An exact transcription of the lines from the one holding "You are a GUI" to the end of the entries below, and nothing more, is the required answer. Please omit the pictures.

-- Extracted information --
§ §
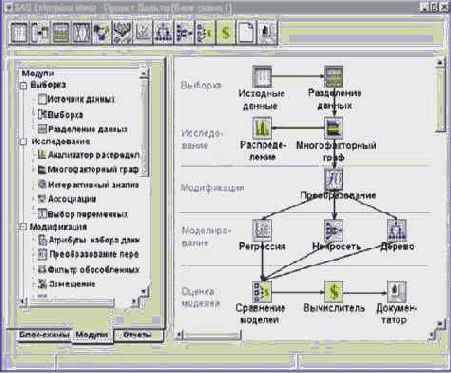451x373 pixels.
Task: Collapse the Выборка tree group
Action: 23,86
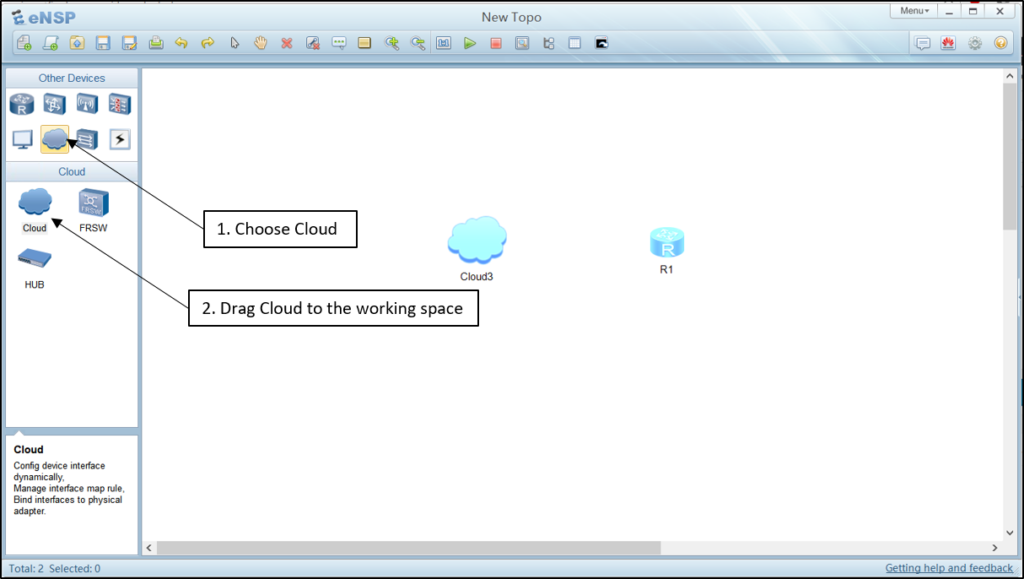Open the Menu dropdown in the title bar
Image resolution: width=1024 pixels, height=579 pixels.
coord(911,10)
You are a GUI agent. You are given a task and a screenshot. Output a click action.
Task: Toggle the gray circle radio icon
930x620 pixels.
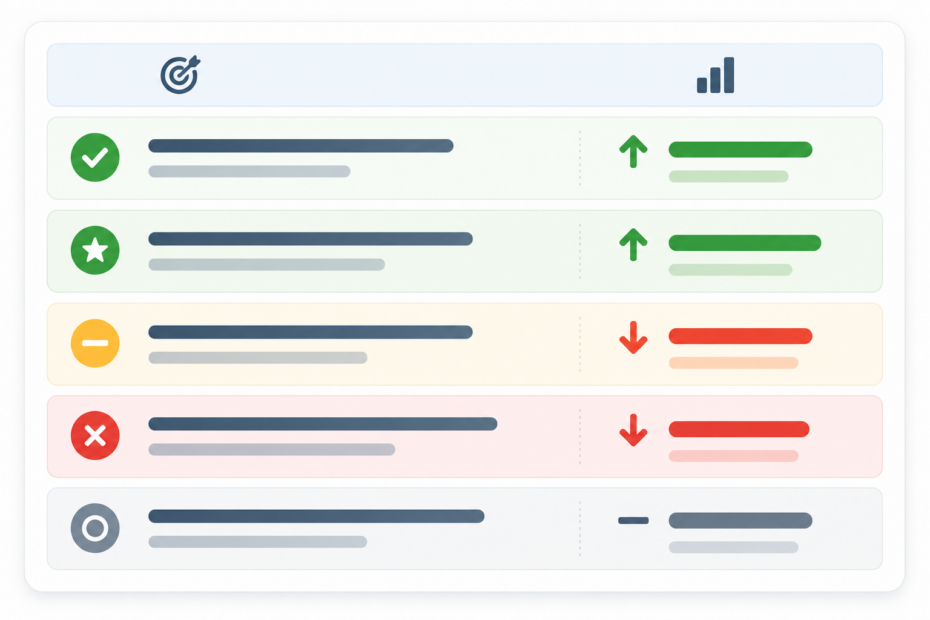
§ §
-- Exercise response --
You are a GUI agent. You are given a task and a screenshot. Output a click action.
Task: Toggle the gray circle radio icon
930x620 pixels.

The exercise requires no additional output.